As fiction writers, we make decisions about how close we want the reader to be to our main characters’ thoughts. Sometimes the point of view is very distant as it is when we’re reporting our characters’ actions or their histories or describing their landscapes. Take, for example, the opening lines of Hemingway’s “Hills Like White Elephants”:
The hills across the valley of the Ebro were long and white. On this side there was no shade and no trees and the station was between two lines of rails in the sun. . . . The American and the girl with him sat at a table in the shade, outside the building. It was very hot and the express from Barcelona would come in forty minutes. It stopped at this junction for two minutes and went on to Madrid.
In this case, there are no characters until “The American and the girl with him,” but even after they appear, the point of view is still the objective one of the camera, and that perspective doesn’t allow us access to either of the characters’ thoughts.
Compare that opening with the first sentence of Katherine Mansfield’s “The Garden Party”: “And after all the weather was ideal.” That opening sentence is filtering through someone’s consciousness, and before long we find out it’s Laura’s. She’s sent to supervise the men constructing a marquee for the party, and, as she goes, she carries a piece of bread-and-butter: “It’s so delicious to have an excuse for eating outdoors, and besides she loved to arrange things; she always felt she could do it so much better than anybody else.” Such a sentence dissolves the psychic distance and takes us into Laura’s interiority.
We can get closer still, as Bernard Malamud demonstrates in his story, “A Lost Grave,” a story in which the main character, Hecht, has a dream in which he can’t locate his ex-wife’s grave:
The grave had taken off. How can you cover a woman who isn’t where she’s supposed to be? That’s Celia.
That last sentence of that passage—“That’s Celia”—takes as close to the Hecht’s interior as we can get.
This issue of interiority begs this question: What kind of writer are you when it comes to psychic distance? Do you like entering the thoughts of your characters, or do you resist going there? I’m not suggesting that there’s a right or a wrong when it comes to these questions. I’m only inviting you to think about how you go about the business of conveying a character’s journey through a sequence of events in a way that illustrates the impact these events have on him or her.

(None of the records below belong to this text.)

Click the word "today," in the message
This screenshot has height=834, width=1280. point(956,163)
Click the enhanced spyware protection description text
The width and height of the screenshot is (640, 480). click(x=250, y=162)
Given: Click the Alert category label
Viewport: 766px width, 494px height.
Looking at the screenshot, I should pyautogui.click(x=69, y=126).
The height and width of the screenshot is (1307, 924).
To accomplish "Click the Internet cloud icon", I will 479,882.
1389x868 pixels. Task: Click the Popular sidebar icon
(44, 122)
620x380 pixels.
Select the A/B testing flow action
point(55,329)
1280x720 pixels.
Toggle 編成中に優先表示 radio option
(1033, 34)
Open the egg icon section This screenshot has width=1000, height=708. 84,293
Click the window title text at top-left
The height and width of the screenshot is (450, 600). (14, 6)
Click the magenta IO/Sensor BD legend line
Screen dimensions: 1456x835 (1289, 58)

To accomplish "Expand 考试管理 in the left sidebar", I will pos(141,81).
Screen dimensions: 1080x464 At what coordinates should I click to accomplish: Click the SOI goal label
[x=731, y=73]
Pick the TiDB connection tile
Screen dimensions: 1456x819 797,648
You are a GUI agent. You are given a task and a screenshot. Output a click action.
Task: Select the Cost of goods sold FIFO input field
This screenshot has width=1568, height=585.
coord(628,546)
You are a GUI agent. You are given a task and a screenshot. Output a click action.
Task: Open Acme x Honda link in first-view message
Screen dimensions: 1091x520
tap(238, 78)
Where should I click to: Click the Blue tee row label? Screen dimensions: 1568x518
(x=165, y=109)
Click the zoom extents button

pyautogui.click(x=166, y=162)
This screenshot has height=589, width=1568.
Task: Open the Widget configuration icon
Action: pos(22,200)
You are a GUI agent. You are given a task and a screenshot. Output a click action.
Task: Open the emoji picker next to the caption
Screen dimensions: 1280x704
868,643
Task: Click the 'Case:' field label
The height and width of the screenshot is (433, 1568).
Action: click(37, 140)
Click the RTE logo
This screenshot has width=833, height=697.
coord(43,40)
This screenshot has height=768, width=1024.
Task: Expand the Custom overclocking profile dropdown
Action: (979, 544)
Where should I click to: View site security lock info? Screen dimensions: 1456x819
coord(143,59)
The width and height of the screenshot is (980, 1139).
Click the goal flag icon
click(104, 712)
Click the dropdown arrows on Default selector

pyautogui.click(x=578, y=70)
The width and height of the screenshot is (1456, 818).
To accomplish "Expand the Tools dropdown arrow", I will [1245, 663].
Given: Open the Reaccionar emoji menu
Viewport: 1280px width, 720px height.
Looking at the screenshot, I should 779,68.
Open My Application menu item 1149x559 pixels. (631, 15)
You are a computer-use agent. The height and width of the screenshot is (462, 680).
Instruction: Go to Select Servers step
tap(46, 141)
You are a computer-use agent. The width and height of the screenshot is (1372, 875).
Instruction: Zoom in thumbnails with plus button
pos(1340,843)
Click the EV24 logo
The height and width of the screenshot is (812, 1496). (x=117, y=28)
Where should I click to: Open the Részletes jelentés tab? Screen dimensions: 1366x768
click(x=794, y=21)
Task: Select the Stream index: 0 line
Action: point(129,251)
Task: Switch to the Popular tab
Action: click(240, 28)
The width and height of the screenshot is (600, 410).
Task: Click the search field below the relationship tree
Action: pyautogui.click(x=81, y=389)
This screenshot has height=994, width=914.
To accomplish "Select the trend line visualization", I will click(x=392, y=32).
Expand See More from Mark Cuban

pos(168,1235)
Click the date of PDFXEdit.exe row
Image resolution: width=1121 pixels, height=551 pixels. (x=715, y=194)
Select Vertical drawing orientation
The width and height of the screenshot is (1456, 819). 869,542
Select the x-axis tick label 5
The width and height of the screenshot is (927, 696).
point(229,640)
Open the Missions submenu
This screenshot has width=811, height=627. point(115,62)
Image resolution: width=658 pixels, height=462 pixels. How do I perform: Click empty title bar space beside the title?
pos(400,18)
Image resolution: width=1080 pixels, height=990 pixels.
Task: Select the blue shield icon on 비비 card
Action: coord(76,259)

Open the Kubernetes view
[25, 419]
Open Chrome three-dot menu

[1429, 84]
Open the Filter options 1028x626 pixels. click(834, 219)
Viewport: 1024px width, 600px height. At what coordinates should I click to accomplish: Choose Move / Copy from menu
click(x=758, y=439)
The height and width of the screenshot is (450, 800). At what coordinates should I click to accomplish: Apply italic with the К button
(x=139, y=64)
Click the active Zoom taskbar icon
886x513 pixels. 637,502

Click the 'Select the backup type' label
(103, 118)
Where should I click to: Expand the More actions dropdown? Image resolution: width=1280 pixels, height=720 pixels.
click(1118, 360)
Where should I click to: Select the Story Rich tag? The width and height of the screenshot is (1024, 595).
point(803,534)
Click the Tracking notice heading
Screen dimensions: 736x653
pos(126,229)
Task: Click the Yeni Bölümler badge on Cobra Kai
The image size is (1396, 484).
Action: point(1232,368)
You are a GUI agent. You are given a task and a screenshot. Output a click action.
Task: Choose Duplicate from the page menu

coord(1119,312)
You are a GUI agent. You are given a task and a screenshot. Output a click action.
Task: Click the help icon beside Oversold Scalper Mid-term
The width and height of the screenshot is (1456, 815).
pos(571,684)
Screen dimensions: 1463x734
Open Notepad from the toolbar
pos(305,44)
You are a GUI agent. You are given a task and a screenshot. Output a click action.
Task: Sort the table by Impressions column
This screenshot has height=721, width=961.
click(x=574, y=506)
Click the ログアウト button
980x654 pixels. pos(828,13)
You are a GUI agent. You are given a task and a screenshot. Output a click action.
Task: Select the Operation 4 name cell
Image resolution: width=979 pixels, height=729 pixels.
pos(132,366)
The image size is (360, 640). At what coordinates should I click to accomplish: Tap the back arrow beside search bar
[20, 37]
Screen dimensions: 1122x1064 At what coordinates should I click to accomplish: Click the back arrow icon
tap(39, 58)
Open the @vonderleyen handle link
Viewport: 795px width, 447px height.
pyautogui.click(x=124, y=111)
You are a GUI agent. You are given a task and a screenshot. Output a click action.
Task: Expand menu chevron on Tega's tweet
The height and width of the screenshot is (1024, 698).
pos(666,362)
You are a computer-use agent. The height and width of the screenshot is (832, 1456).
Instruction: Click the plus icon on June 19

So let’s say you’re pro-interiority—someone like Virginia Woolf, for instance. It’s easy for you to dip into your characters’ thoughts. Like Woolf, you believe the mind is an interesting mystery:
My own brain is to me the most unaccountable of machinery—always buzzing, humming, soaring roaring diving, and then buried in mud. And why? What’s this passion for?
This eternal question of what the events mean as processed through a character’s thoughts.
But let’s say you find people incapable of interesting thought, and, therefore, you wish to keep your fiction away from the interior. You can keep the point of view completely objective, but what if you don’t find that completely satisfactory? Is there a way to show interiority without accessing a character’s direct thoughts?
An apt example might come from Kent Haruf’s Our Souls at Night. As the novel opens, a widow, Addie Moore, has come to call on her neighbor, a widower named Louis Waters. We find out eventually that the purpose of her visit is to ask him to sleep with her, not for sex, but for companionship and conversation. Louis says he’ll consider her request. The first chapter ends with him watching Addie walk back home:
She stood and went out and walked back home, and he stood at the door watching her, this medium-sized seventy-year-old woman with white hair walking away under the trees in the patches of light thrown out by the corner street lamp. What in the hell, he said. Now don’t get ahead of yourself.
Hasn’t Haruf given us a good sense of what Louis is thinking just by the details he observes—Addie’s white hair, the trees under which she walks, the patches of light that illuminate her. All this so beautifully and lyrically presented in language and image that conveys Louis’s interiority without fully going there until he says to himself, What in the hell and warns himself not to assume too much. We know a heck of a lot about Louis from this one passage. The novel is tight and poignant, and perhaps even more so for the way Haruf manages the psychic distance. He strips out direct thought and uses dialogue, action, and description to give us an idea of what it is to be Louis or Addie in any given moment.
There is no right way to deal with the interiority of your characters. It’s really an aesthetic decision. How do you believe people operate? Do they blunder through the world, inarticulate and unaware, or do they dwell on every little thing because they know it’s part of the larger questions that face them? Just know that if you forsake taking us closer to your characters’ thoughts, you have to be a master craftsman, as Haruf is, to be able to work with other tools to create a more subtle and nuanced picture of what it is to live in their skins.